■ **Set exercise**
Reproduce every line of the entries below, requests included, with each coordinate in the answers multiplied by 0.2 and rounded to a whole number, halves rounding up. Keep all other numbers unchanged, and leave the pictures out of your answer.

■ **Material**
····················
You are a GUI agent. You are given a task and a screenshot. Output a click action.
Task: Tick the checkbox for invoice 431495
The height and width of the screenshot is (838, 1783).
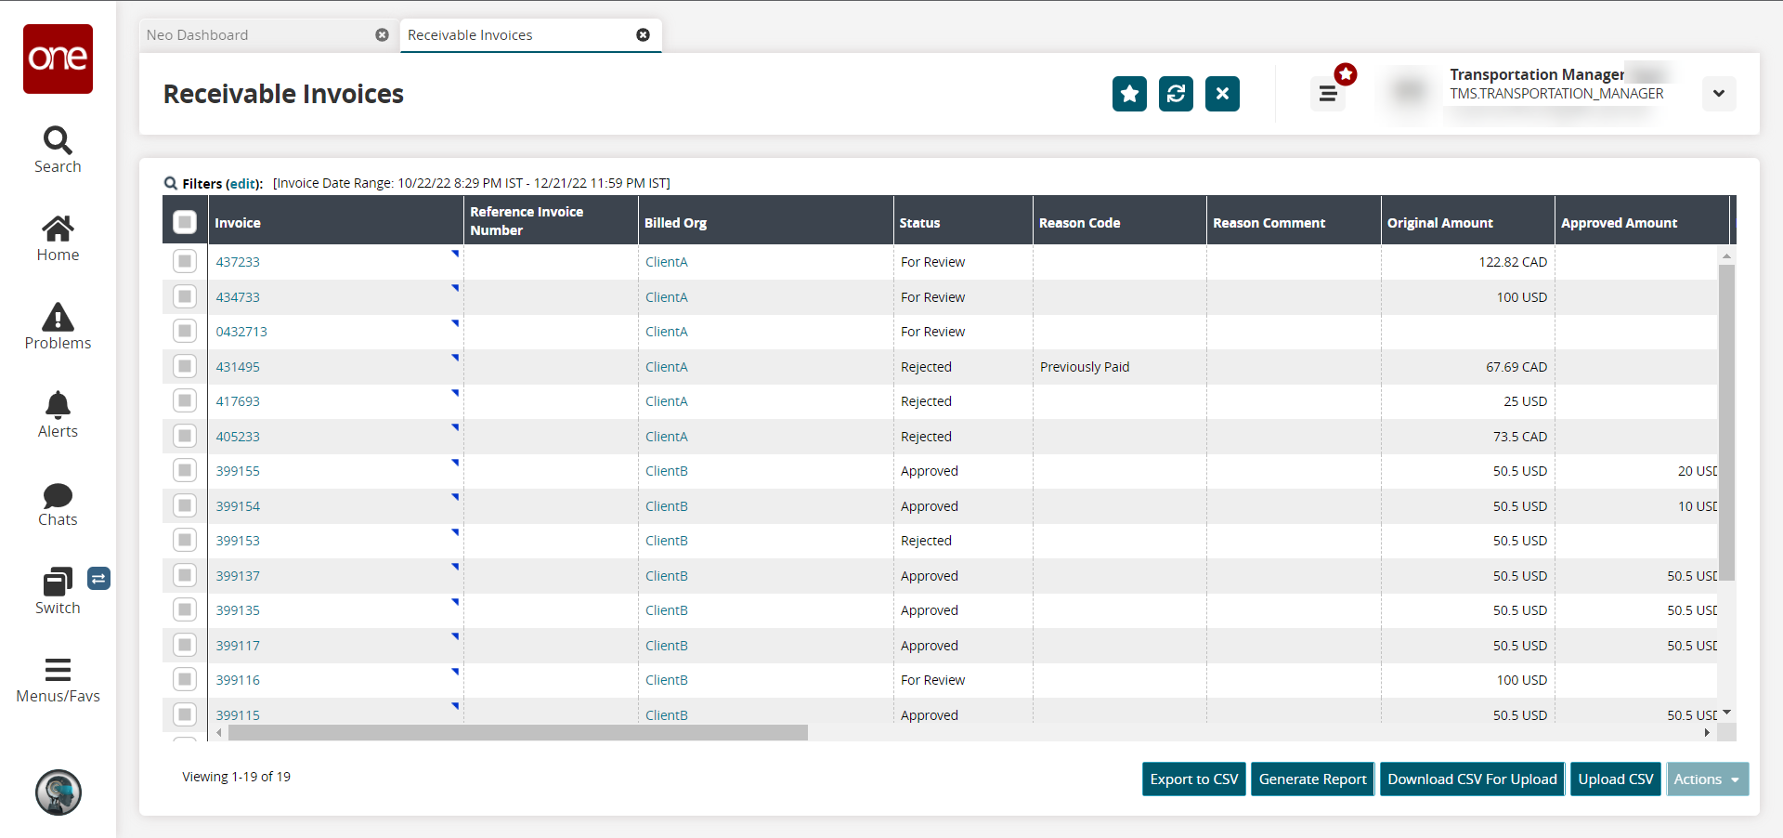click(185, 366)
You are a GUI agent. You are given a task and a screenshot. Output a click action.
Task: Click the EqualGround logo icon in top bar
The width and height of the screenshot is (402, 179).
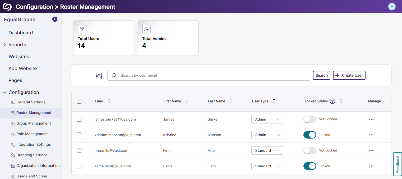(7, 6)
····················
■ **Output below**
You are a GUI agent. You are given a task and a screenshot. Output a click action.
Task: Tick the checkbox for invoice 431495
The height and width of the screenshot is (838, 1783).
click(37, 73)
You are a GUI agent. You are given a task and a screenshot. Output a click action.
Task: Click the EqualGround logo icon in top bar
The width and height of the screenshot is (402, 179).
(1, 1)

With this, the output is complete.